Ortalama fiyat esasının kullanılması mümkün değilse sıradaki esas olan maliyet bedeli esasının kullanılması gerekmektedir. Maliyet bedeli esasında ise malın maliyet bedeline toptan satışlar için %5, perakende satışlar için %10 eklenerek emsal bedel belirlenmektedir. Arsa karşılığı olmak üzere arsa sahibine daire verilmesi durumunda karşılığı ayni olan bir taahhüt söz konusudur. Ayni taahhütler olmasına rağmen, söz konusu olayda maliyet bedelinin belirlenmesi mümkün olduğu takdirde 213 sayılı Kanunun 267 nci maddesinde yer alan bu esasın kullanılması mümkün bulunmaktadır.

Ancak söz konusu olayda maliyet bedeli esasının kullanılması da mümkün olmazsa takdir komisyonunca takdir esasına göre belirlenecek olan emsal bedeli dikkate alınmak suretiyle söz konusu faturanın düzenlenmesi gerektiği tabiidir.  

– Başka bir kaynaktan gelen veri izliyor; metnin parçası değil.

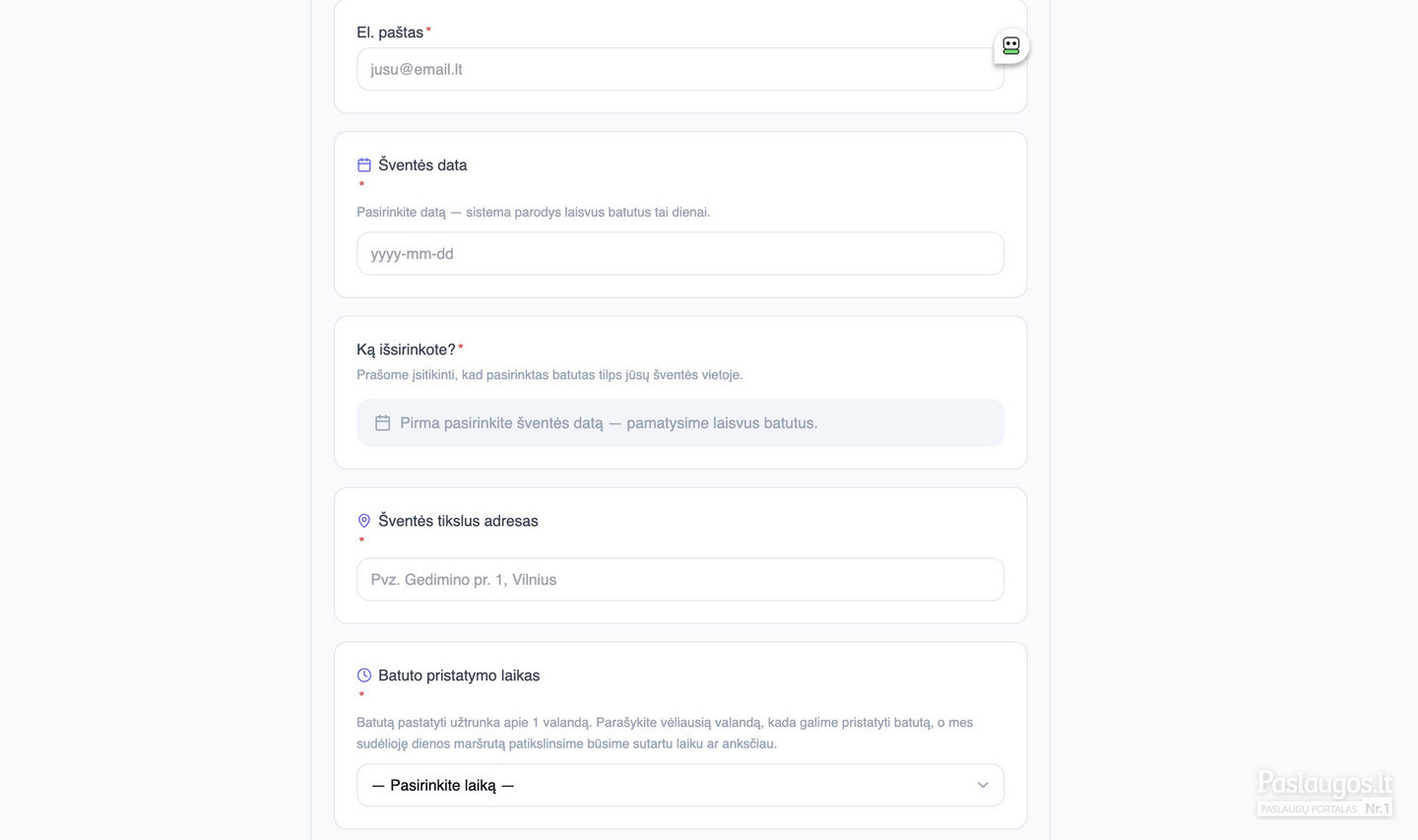Click the Šventės tikslus adresas label
This screenshot has width=1418, height=840.
point(458,521)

Diğer taraftan müteahhit firmaya teslim edilen arsa payı içinse, şirketiniz tarafından, şirketinize teslim edilen bağımsız birimler için tespit edilen emsal bedel üzerinden, yine azami yedi gün içinde müteahhit firma adına arsa satış faturası düzenlenmesi gerekmektedir.

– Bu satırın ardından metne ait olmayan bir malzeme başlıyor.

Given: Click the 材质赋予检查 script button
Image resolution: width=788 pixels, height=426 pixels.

2- Müteahhit firma tarafından, inşaatlar devam ederken, kat karşılığı inşaat sözleşmesine istinaden kendi payına isabet eden konut, işyeri gibi bağımsız birimlerin üçüncü şahıslara satışının gerçekleştirildiği durumda, müteahhit firmanın yapmış olduğu satışlara ilişkin olarak, şirketinizce fatura düzenlenmesi söz konusu olmayacaktır.

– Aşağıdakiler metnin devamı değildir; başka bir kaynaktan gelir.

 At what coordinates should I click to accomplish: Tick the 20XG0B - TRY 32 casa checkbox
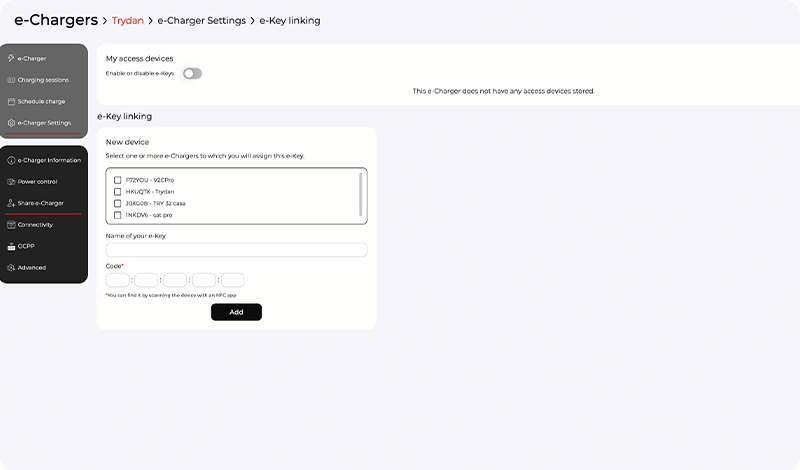117,203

II- 3065 SAYILI KATMA DEĞER VERGİSİ KANUNU UYGULAMASI

Katma Değer Vergisi Kanununun;

- 1/1 inci maddesinde, ticari, sınai, zirai faaliyet ve serbest meslek faaliyeti çerçevesinde Türkiye'de yapılan teslim ve hizmetlerin KDV'ye tabi tutulacağı,

- 2/1 inci maddesinde, teslimin bir mal üzerindeki tasarruf hakkının malik veya onun adına hareket edenlerce, alıcıya veya adına hareket edenlere devredilmesi olduğu,

- 2/5 inci maddesinde, trampanın iki ayrı teslim olduğu,

- 4/2 nci maddesinde, bir hizmetin karşılığının bir mal teslimi veya diğer bir hizmet olması halinde bunların her birinin ayrı işlem olduğu, hizmet veya teslim hükümlerine göre ayrı ayrı vergiye tabi tutulacağı,

- 10 uncu maddenin (a) bendinde, vergiyi doğuran olayın, malın teslimi ve hizmetin ifası hallerinde malın teslimi veya hizmetin yapılması ile (b) bendinde malın tesliminden veya hizmetin yapılmasından önce fatura veya benzeri belgeler verilmesi halinde bu belgelerde gösterilen miktarla sınırlı olmak üzere fatura ve benzeri belgelerin düzenlenmesi ile meydana geleceği,

- 27/1 inci maddesinde ise bedeli bulunmayan veya bilinmeyen işlemler ile bedelin mal, menfaat, hizmet gibi paradan başka değerler olması halinde matrahın işlemin mahiyetine göre emsal bedeli veya emsal ücreti olduğu

hükme bağlanmıştır.

Ayrıca, KDV oranları KDV Kanununun 28 inci maddesinin verdiği yetkiye dayanılarak yayımlanan 2007/13033 sayılı Bakanlar Kurula Kararnamesine ekli (I) sayılı listede yer alan teslim ve hizmetler için %1, (II) sayılı listede yer alan teslim ve hizmetler için %8, bu listede yer almayan vergiye tabi işlemler için %18 olarak tespit edilmiştir.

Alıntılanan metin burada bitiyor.